(INFORMATION SUPPLIED begins)

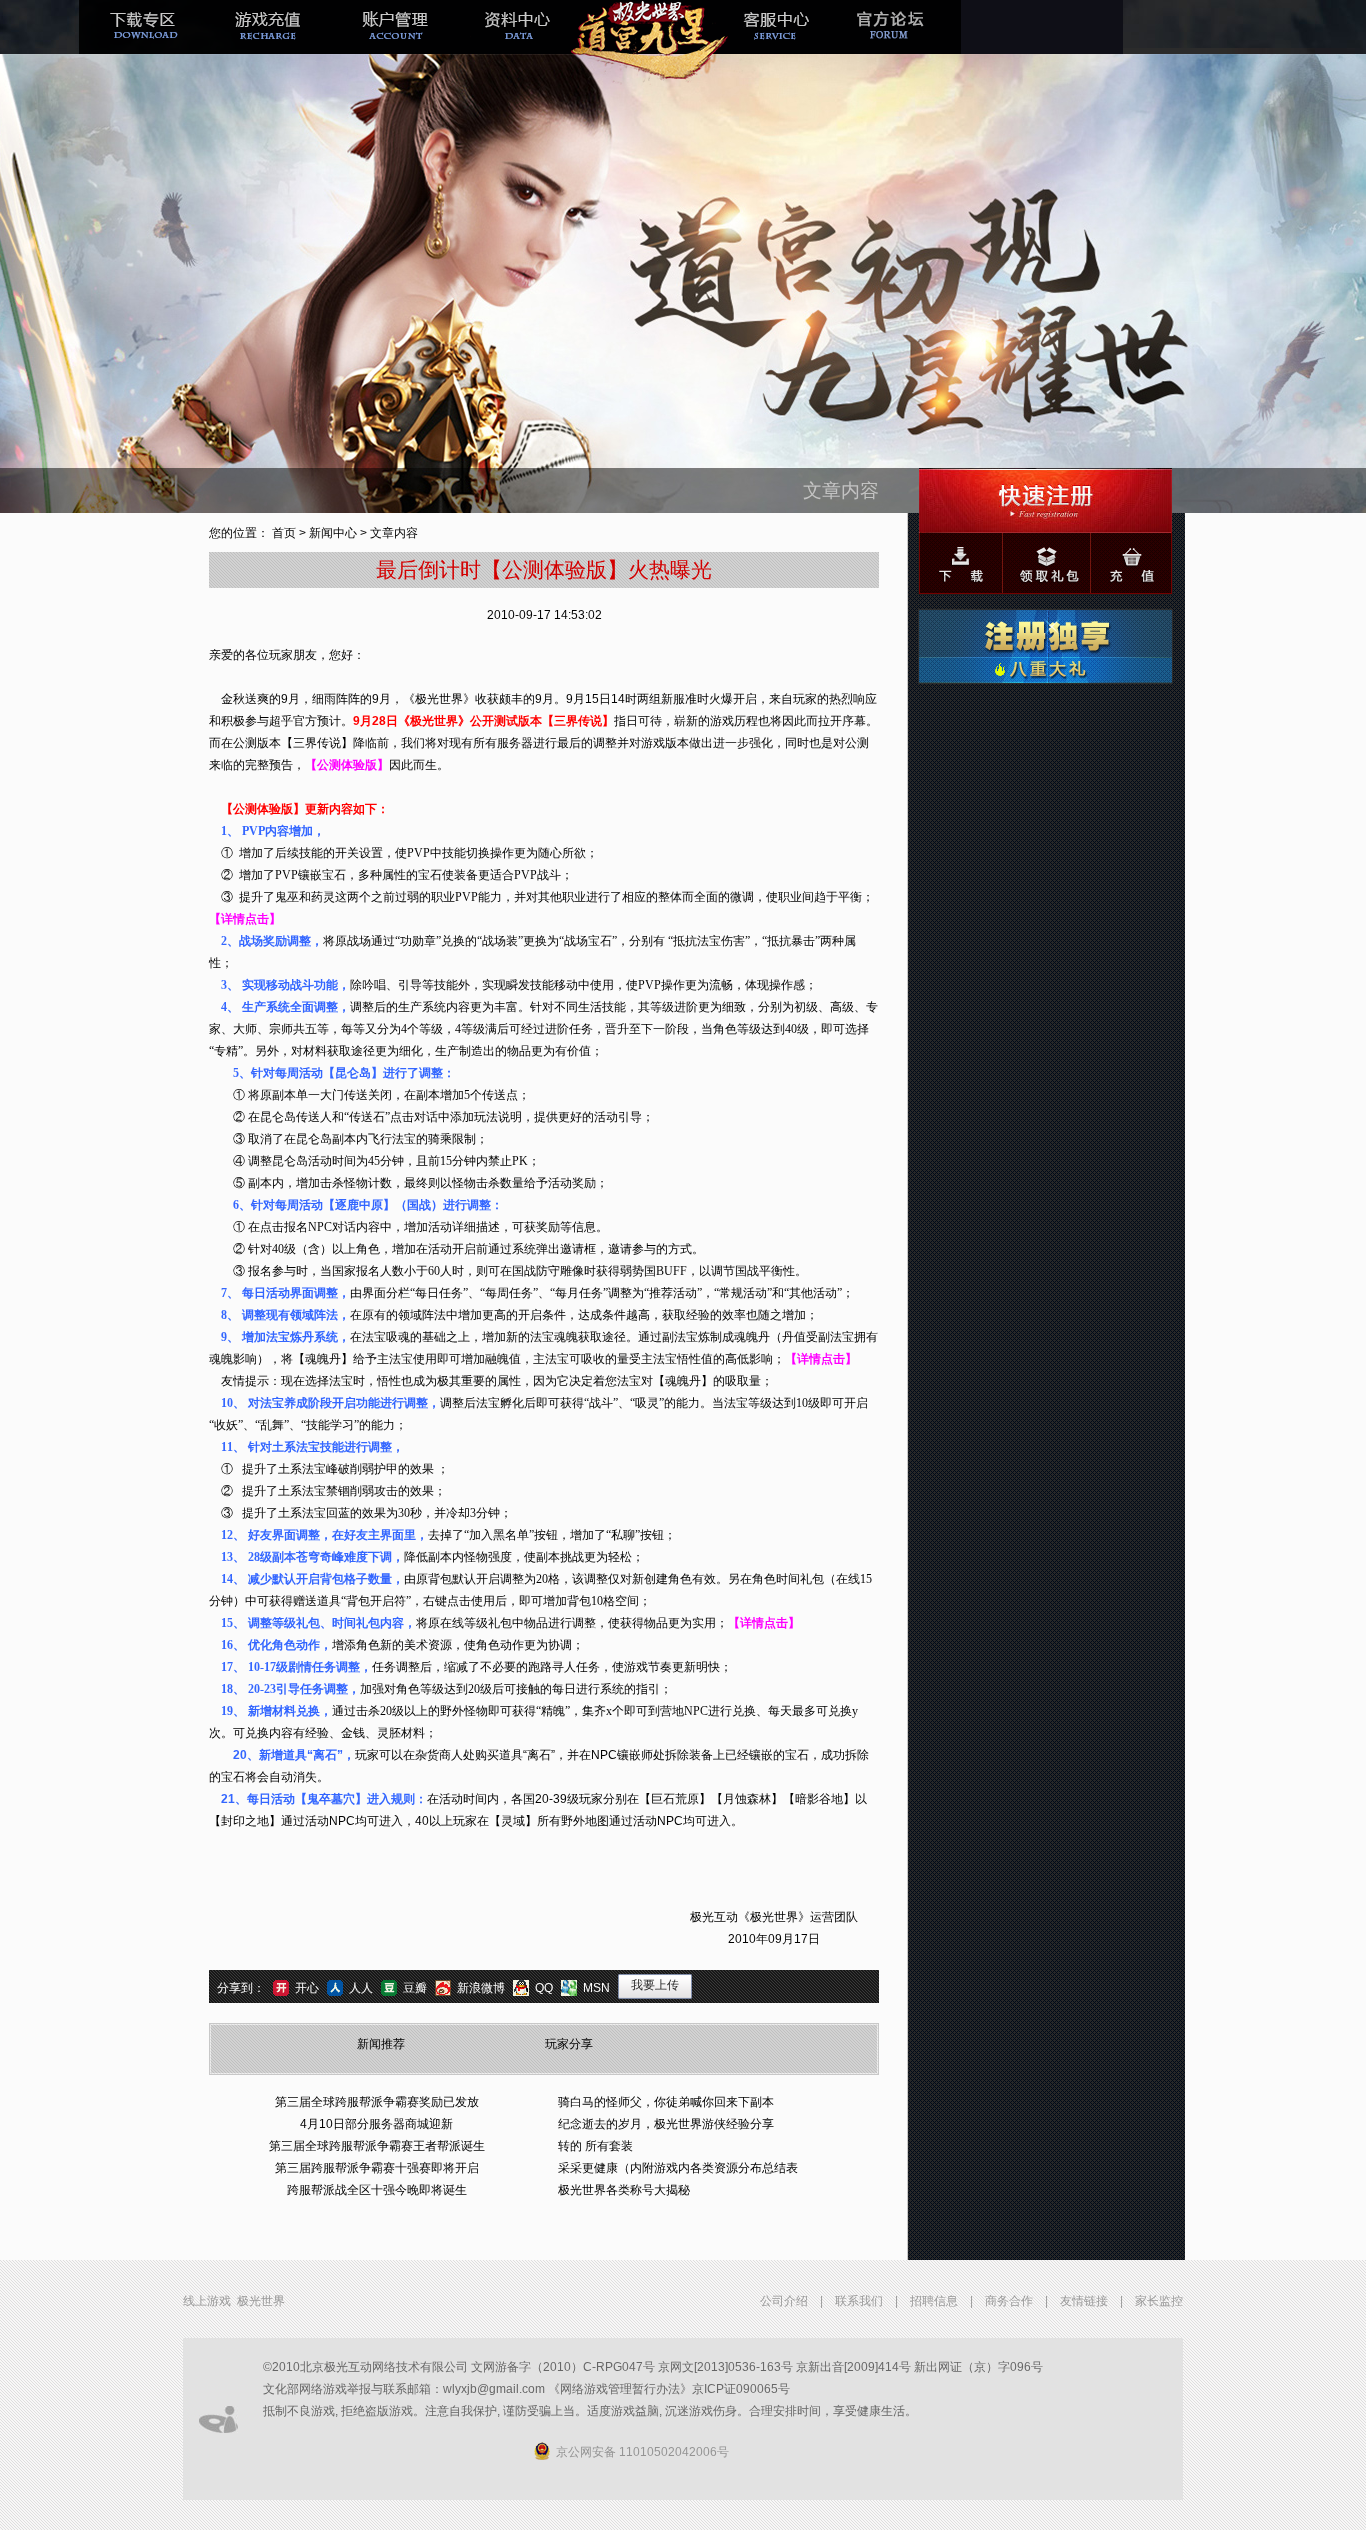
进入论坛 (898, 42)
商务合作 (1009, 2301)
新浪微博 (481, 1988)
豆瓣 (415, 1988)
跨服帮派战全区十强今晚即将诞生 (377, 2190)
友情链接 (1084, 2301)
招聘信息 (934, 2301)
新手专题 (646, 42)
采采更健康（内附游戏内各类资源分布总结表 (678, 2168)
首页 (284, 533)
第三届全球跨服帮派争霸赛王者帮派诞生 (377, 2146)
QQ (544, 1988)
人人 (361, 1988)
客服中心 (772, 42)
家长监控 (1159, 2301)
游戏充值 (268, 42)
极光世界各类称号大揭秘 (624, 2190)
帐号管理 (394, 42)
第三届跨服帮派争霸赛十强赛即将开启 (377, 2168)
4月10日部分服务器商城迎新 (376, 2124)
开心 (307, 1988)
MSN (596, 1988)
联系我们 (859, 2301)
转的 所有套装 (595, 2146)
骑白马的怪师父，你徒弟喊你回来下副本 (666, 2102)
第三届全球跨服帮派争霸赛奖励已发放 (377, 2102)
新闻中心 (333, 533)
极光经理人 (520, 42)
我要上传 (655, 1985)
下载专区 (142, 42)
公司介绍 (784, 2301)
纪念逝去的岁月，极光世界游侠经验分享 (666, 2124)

(INFORMATION SUPPLIED ends)
(INFORMATION SUPPLIED begins)

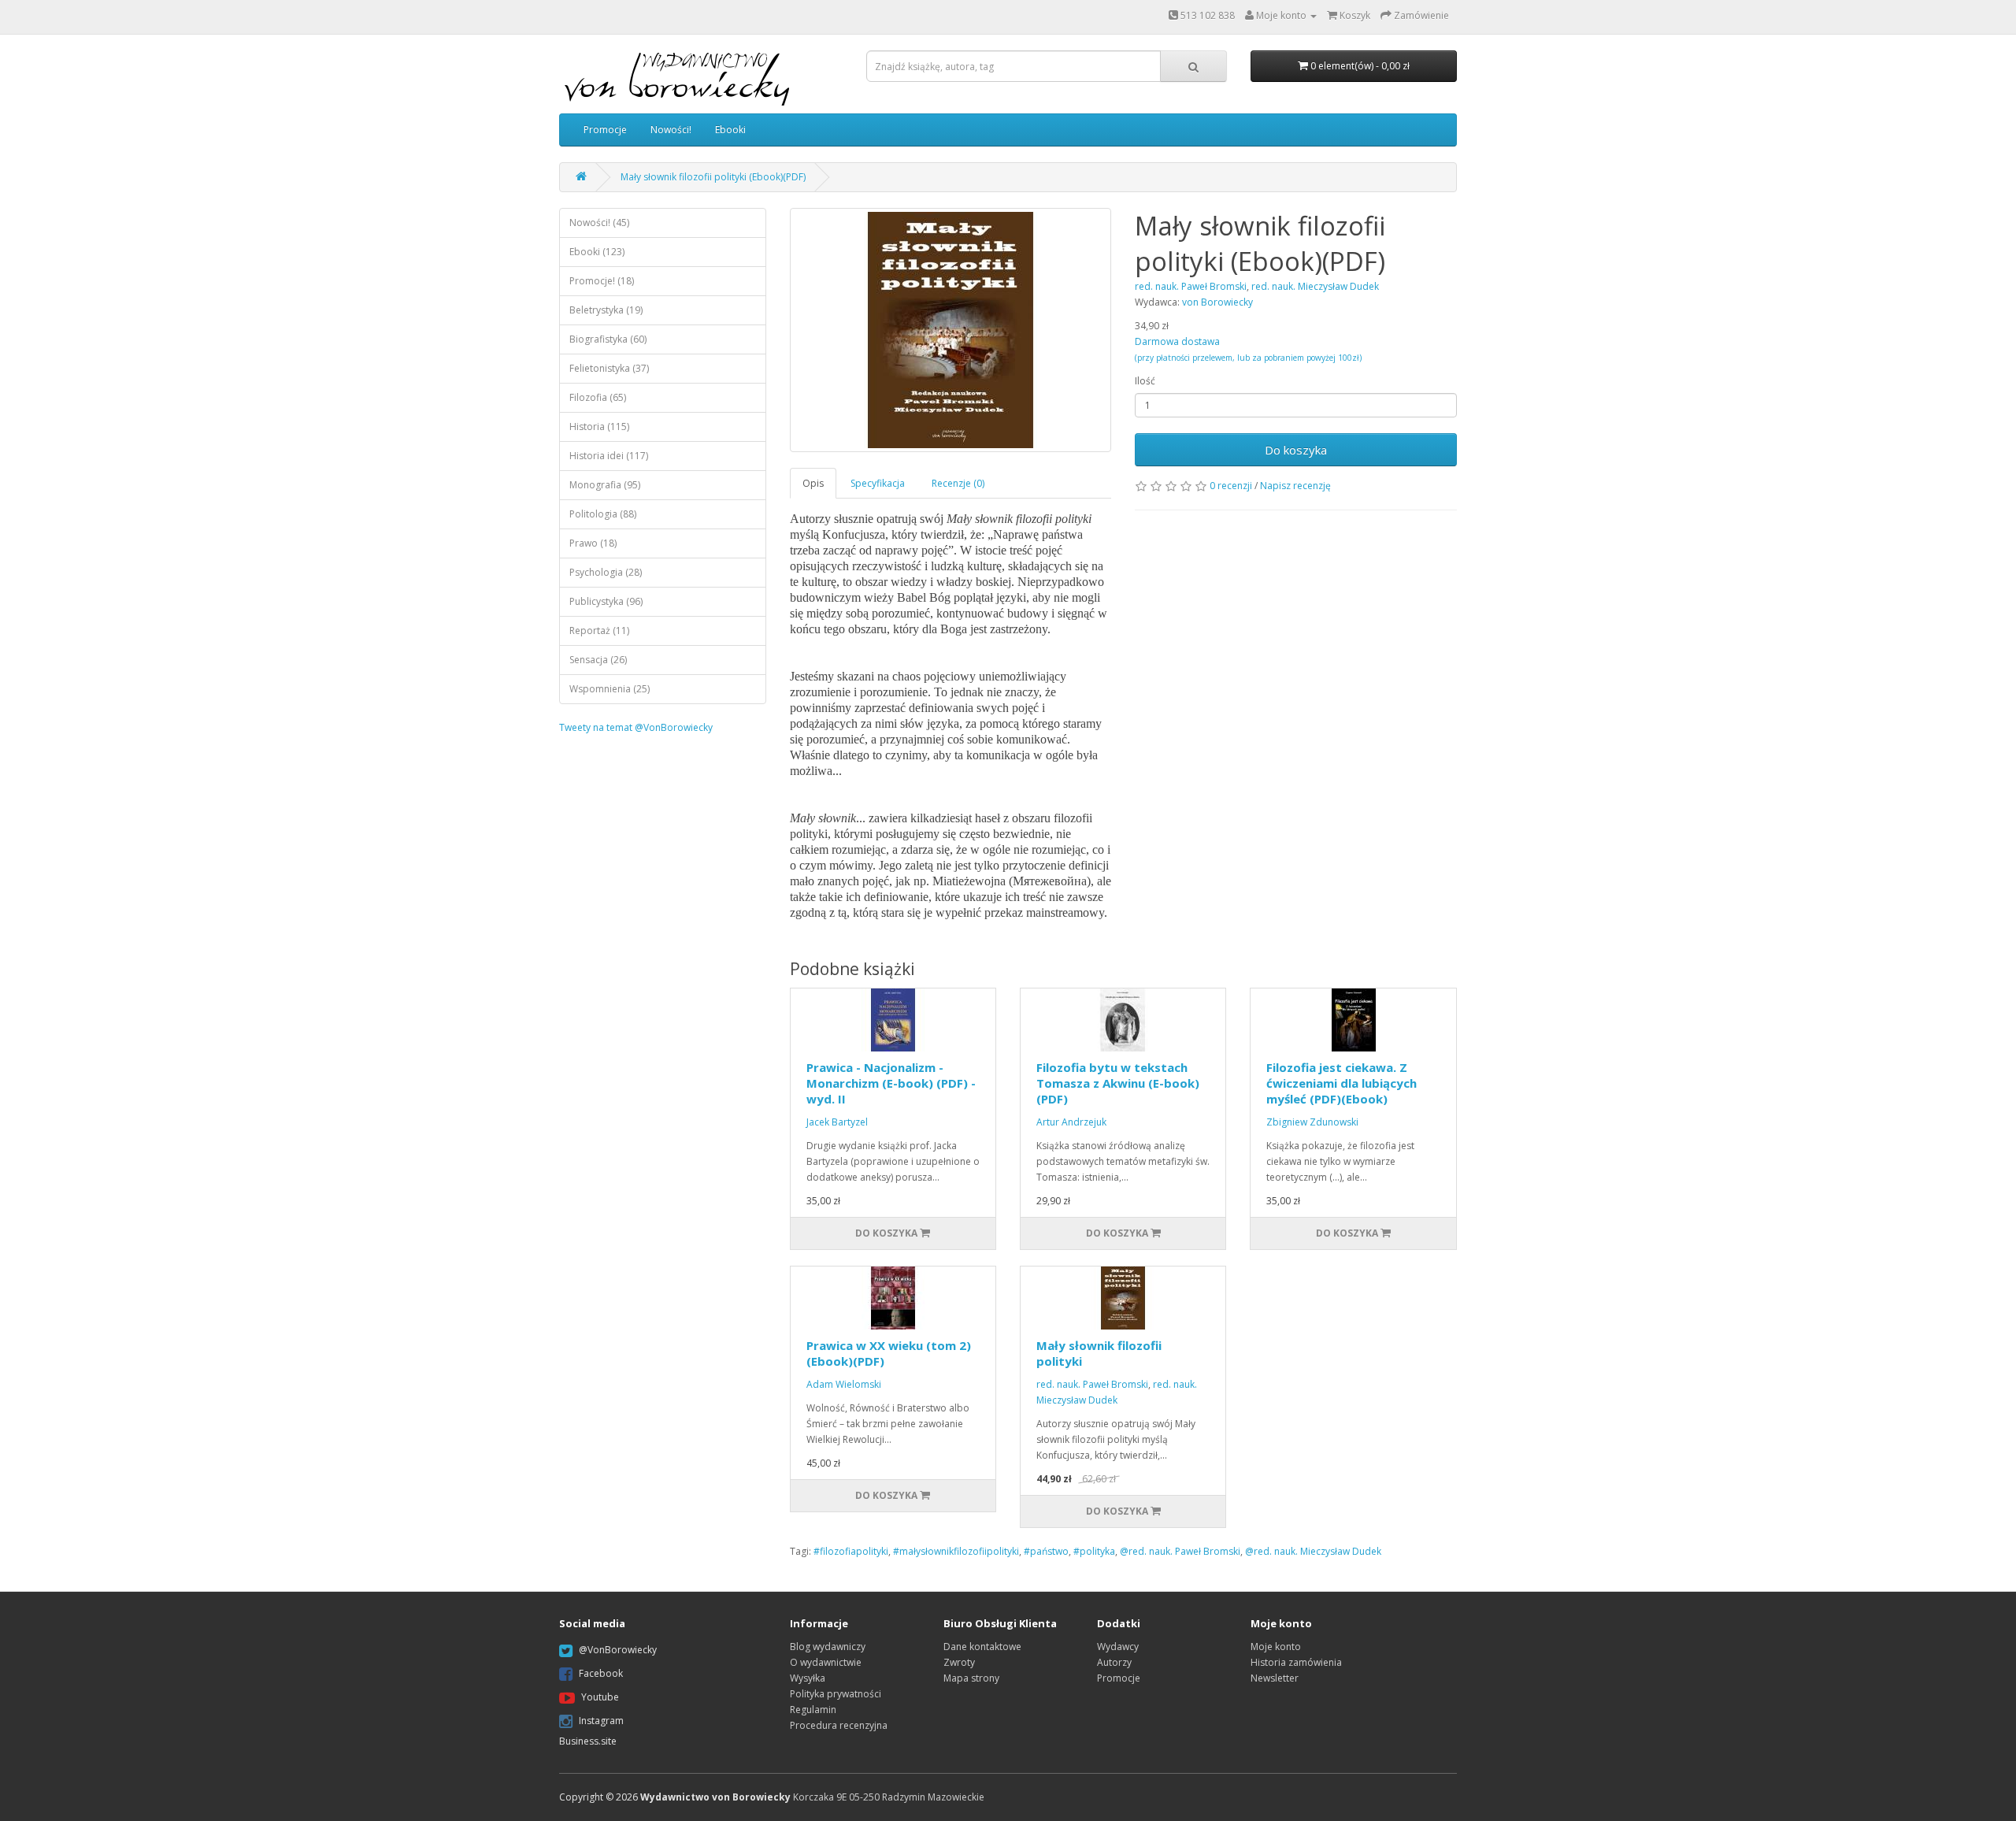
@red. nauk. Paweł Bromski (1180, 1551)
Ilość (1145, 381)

(INFORMATION SUPPLIED ends)

## [YOUR TASK]
Give back, unchanged, the run of lines in the listing above that begins at the line containing "进入论坛 (898, 42)" and ends at the line containing "客服中心 (772, 42)", both included.

## [RESPONSE TO THE EXERCISE]
进入论坛 (898, 42)
商务合作 (1009, 2301)
新浪微博 (481, 1988)
豆瓣 (415, 1988)
跨服帮派战全区十强今晚即将诞生 (377, 2190)
友情链接 (1084, 2301)
招聘信息 (934, 2301)
新手专题 (646, 42)
采采更健康（内附游戏内各类资源分布总结表 (678, 2168)
首页 (284, 533)
第三届全球跨服帮派争霸赛王者帮派诞生 (377, 2146)
QQ (544, 1988)
人人 (361, 1988)
客服中心 (772, 42)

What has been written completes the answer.